La corsa dei carburanti sta aumentando la pressione sui bilanci delle famiglie in Emilia-Romagna, con un’accelerazione particolarmente evidente nel territorio modenese. A lanciare l’allarme è Marzio Govoni, presidente di Federconsumatori, secondo cui negli ultimi trenta giorni il prezzo medio del gasolio è cresciuto di 13 centesimi al litro, mentre quello della benzina ha registrato un aumento di 12 centesimi.
Il diesel ha superato la soglia dei 2,20 euro al litro, arrivando a soli tre centesimi dal massimo storico raggiunto nel 2022, durante la crisi energetica seguita allo scoppio della guerra in Ucraina. A contenere parzialmente i listini è al momento il taglio delle accise pari a 17 centesimi. Senza questa misura, il gasolio arriverebbe già a 2,37 euro al litro. Il provvedimento è in vigore fino al 17 settembre e, in assenza di una proroga, il prezzo potrebbe superare i 2,50 euro entro la fine del mese.

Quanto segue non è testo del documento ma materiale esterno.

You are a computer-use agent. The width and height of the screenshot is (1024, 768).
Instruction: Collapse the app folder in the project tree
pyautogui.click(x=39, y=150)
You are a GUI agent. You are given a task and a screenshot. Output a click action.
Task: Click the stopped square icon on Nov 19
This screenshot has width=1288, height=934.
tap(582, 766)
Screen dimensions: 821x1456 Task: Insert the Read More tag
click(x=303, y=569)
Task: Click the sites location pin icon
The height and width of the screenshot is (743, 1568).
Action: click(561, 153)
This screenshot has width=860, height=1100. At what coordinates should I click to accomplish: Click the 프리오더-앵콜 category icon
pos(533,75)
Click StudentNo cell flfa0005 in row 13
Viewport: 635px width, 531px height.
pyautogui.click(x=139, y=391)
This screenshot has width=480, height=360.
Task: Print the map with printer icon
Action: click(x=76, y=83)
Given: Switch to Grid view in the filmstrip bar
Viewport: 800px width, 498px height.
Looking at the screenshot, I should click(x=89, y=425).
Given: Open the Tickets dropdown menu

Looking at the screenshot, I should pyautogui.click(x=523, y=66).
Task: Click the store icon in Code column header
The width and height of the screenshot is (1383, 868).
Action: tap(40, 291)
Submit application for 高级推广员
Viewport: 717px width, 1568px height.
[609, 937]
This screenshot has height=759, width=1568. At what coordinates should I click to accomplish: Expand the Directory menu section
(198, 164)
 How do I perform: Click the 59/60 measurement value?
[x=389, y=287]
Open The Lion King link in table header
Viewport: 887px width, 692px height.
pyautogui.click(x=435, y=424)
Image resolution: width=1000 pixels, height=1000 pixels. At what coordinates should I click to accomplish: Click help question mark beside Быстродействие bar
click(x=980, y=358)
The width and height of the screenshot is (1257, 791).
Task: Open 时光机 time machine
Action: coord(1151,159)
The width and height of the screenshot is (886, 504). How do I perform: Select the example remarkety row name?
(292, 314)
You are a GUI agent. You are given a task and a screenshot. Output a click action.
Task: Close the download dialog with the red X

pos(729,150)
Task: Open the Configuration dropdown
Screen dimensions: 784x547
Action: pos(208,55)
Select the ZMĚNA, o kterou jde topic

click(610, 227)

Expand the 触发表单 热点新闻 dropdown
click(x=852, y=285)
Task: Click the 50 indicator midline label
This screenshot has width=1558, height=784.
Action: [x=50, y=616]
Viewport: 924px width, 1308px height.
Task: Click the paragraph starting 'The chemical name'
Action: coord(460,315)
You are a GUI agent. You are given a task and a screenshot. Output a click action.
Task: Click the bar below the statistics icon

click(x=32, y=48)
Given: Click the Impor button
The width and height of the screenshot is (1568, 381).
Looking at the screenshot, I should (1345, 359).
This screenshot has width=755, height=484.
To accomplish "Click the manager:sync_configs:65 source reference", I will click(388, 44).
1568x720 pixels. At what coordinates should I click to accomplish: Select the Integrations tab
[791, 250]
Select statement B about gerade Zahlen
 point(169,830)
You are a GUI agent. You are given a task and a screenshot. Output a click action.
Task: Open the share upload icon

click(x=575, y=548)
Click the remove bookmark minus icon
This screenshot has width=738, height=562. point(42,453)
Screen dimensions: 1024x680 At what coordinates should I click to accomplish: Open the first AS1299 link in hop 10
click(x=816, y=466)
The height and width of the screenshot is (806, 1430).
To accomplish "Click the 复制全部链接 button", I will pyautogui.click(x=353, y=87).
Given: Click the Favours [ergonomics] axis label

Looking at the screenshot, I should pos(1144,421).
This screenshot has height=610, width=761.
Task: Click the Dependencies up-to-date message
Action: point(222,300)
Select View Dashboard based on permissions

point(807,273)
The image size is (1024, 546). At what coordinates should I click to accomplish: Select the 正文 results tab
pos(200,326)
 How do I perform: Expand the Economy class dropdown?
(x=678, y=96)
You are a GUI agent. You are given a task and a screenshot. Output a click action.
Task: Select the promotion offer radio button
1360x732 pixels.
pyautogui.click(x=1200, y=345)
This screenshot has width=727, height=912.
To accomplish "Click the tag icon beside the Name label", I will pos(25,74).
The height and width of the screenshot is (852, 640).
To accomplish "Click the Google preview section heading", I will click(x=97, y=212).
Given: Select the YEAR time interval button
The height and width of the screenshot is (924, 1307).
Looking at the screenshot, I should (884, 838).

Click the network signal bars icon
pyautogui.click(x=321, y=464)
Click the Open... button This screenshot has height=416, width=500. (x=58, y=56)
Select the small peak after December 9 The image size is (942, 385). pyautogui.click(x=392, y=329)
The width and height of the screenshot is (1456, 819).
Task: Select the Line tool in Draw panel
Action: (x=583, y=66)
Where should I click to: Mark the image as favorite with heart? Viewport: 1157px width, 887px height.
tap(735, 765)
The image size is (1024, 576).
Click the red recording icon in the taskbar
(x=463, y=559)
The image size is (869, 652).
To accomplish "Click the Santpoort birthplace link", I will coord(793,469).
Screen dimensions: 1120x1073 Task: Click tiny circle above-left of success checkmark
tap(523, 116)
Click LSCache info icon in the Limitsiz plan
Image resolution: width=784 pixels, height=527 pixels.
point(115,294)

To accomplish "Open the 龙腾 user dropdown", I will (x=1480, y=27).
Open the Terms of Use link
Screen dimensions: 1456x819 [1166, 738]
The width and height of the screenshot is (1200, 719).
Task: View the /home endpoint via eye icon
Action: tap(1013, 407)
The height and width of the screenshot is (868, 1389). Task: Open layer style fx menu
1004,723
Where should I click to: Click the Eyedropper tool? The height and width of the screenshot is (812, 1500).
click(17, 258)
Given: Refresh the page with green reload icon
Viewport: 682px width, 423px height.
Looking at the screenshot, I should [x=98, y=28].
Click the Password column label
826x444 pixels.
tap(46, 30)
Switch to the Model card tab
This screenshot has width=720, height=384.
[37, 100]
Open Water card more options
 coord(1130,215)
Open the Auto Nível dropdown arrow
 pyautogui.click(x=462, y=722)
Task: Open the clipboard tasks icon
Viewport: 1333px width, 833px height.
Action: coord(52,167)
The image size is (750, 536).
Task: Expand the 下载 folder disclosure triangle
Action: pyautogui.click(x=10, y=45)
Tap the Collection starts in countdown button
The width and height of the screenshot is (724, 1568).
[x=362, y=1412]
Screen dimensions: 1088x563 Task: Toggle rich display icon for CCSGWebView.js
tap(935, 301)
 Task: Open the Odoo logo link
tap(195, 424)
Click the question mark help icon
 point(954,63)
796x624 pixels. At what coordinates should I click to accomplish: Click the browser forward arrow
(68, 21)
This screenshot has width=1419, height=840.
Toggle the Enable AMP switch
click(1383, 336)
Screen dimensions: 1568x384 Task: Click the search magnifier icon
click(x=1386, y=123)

Le verifiche sui distributori
Alla crescita dei prezzi si aggiungono i dubbi sulla trasparenza dei listini. A Modena e provincia sono state segnalate differenze tra le tariffe applicate dagli impianti e quelle dichiarate al Ministero. Un quadro simile è emerso nel Reggiano, dove la Guardia di Finanza ha controllato 102 distributori, rilevando irregolarità in circa un caso su tre.
Federconsumatori ha scelto di non pubblicare l’elenco degli impianti più convenienti, spiegando che diversi prezzi indicati online non corrisponderebbero a quelli effettivamente praticati al momento del rifornimento. L’associazione richiama così l’attenzione sulla necessità di verificare le informazioni disponibili e sull’importanza dei controlli contro eventuali pratiche scorrette.
I prezzi più elevati nel Distretto Ceramico
La situazione più critica riguarda il Distretto Ceramico, dove si concentrano alcuni dei valori più alti della provincia. A Sassuolo il gasolio in modalità self ha raggiunto 2,379 euro al litro, con altri sette impianti oltre quota 2,30 euro. Nella stessa modalità, la benzina è arrivata a 2,229 euro al litro.
Per il rifornimento servito, i livelli sono ancora più elevati. A Fiorano è stato rilevato il prezzo record del diesel, pari a 2,649 euro al litro, mentre a Formigine la benzina ha raggiunto 2,549 euro. Valori che pesano soprattutto sui pendolari e sui lavoratori costretti a percorrere ogni giorno lunghe distanze tra abitazione e luogo di lavoro.
A completare il quadro c’è infine l’aumento del metano, cresciuto del 12,5 per cento in un mese. Nel territorio modenese il carburante è molto utilizzato proprio da chi si sposta quotidianamente tra casa e fabbrica. L’incremento dei costi rischia quindi di trasformare la mobilità ordinaria in una spesa sempre più difficile da sostenere.